President Joe Biden will extend the student loan freeze through Aug. 31, but the news is likely to bring little satisfaction to borrowers seeking long term relief.

President Joe Biden signs an executive order on immigration, in the Oval Office of the White House, Tuesday, Feb. 2, 2021, in Washington. (AP Photo/Evan Vucci)

The president didn’t mention widespread cancellation, which has kept borrowers on edge since March 2020 when the freeze began under former President Donald Trump.

Meanwhile, Democrats are pushing for more aggressive forgiveness while Republicans are pressuring the president to resume payments.

In a Wednesday statement, Biden said data from the Federal Reserve suggested that if payments restarted in May that, “millions of student loan borrowers would face significant economic hardship, and delinquencies and defaults could threaten Americans’ financial stability.” 

“Accordingly, to enable Americans to continue to get back on their feet after two of the hardest years this nation has ever faced,” he said. “My administration is extending the pause on federal student loan repayments through August 31st, 2022.”


Both Trump and Biden have extended the freeze since its launch at the beginning of the coronavirus pandemic. But this time, borrowers are feeling the economic pinch of rising inflation and steep gas prices tied to the Russian invasion of Ukraine. Meanwhile, the nation’s $1.7 trillion student loan portfolio swells daily.

What does this mean for borrowers?

Borrowers now have until Aug. 31 before payments restart on their federal student loans. The moratorium had been set to expire in May, though the administration had signaled in March an extension was possible.

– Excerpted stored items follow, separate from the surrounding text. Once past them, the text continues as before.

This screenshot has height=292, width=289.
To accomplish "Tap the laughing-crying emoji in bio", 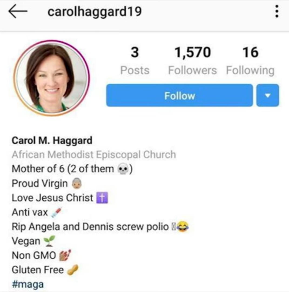I will click(183, 227).
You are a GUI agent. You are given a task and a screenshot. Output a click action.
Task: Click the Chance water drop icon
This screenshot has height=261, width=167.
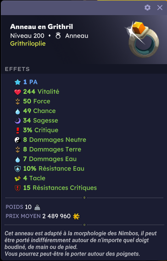click(x=17, y=111)
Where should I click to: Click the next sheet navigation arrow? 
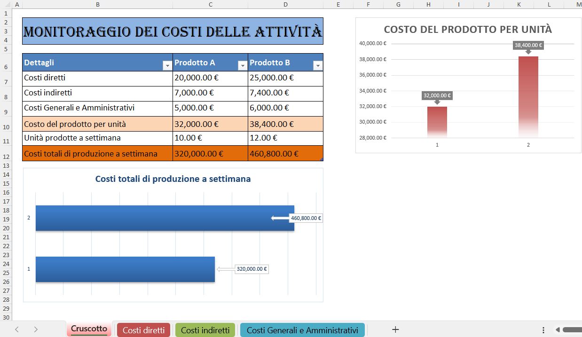coord(35,329)
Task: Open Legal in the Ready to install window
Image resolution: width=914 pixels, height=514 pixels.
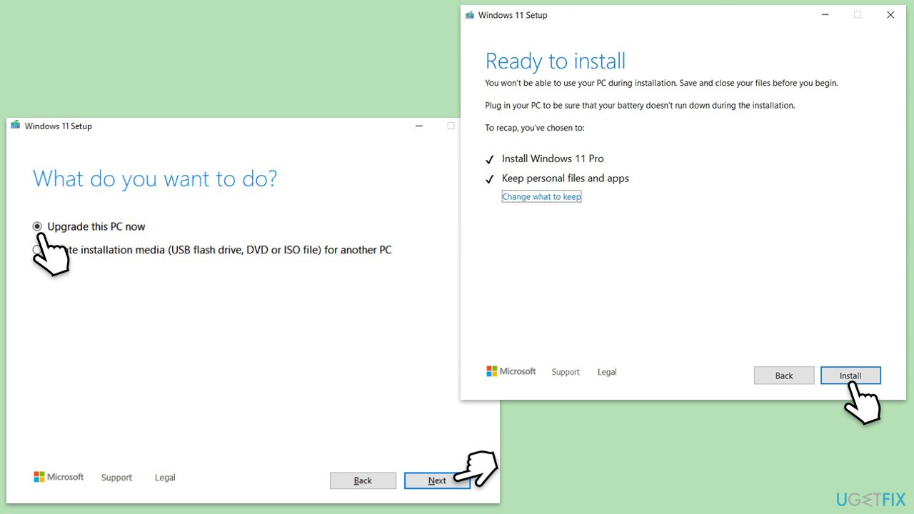Action: click(607, 371)
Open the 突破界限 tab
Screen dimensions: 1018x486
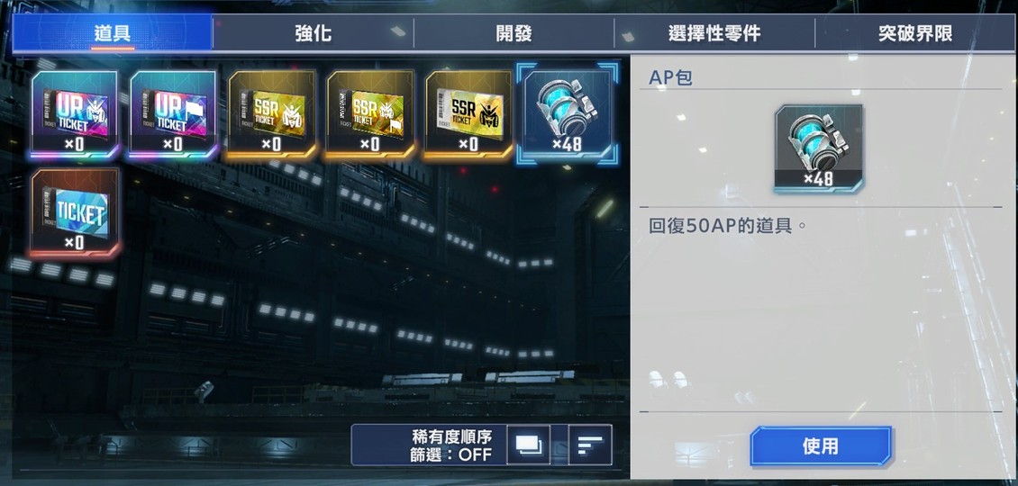(914, 33)
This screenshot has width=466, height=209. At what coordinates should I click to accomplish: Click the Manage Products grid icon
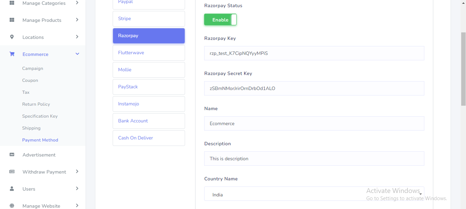pos(12,20)
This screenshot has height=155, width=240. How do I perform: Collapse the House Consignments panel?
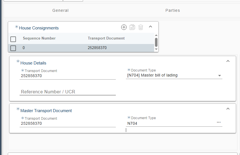pyautogui.click(x=150, y=27)
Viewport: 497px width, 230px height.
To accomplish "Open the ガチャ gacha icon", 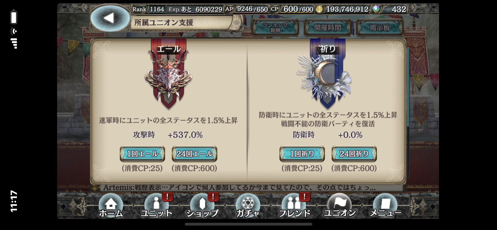I will (248, 206).
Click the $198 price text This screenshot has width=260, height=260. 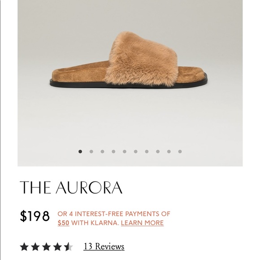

Borrowers seeking more information about their loans and the pause should visit

Interest on federal student loans will also remain at zero, and collection efforts for past due debts will stay on hold for 41 million Americans with federal student loans. 

The Education Department will allow all borrowers a chance to restart payments without impact from previous penalties from overdue payments, according to a news release.

“The Department of Education is committed to ensuring that student loan borrowers have a smooth transition back to repayment,” said U.S. Secretary of Education Miguel Cardona. “This additional extension will allow borrowers to gain more financial security as the economy continues to improve and as the nation continues to recover from the COVID-19 pandemic.”

The agency also said it would continue providing relief to borrowers whose universities defrauded them. It also said it would streamline the Public Service Loan Forgiveness program, a government initiative meant to offer debt relief to those working in the public sector.

The agency announced an overhaul of the program in October that has already resulted in identifying more than 100,000 borrowers eligible for roughly $6.4 billion in relief, according to the Education Department.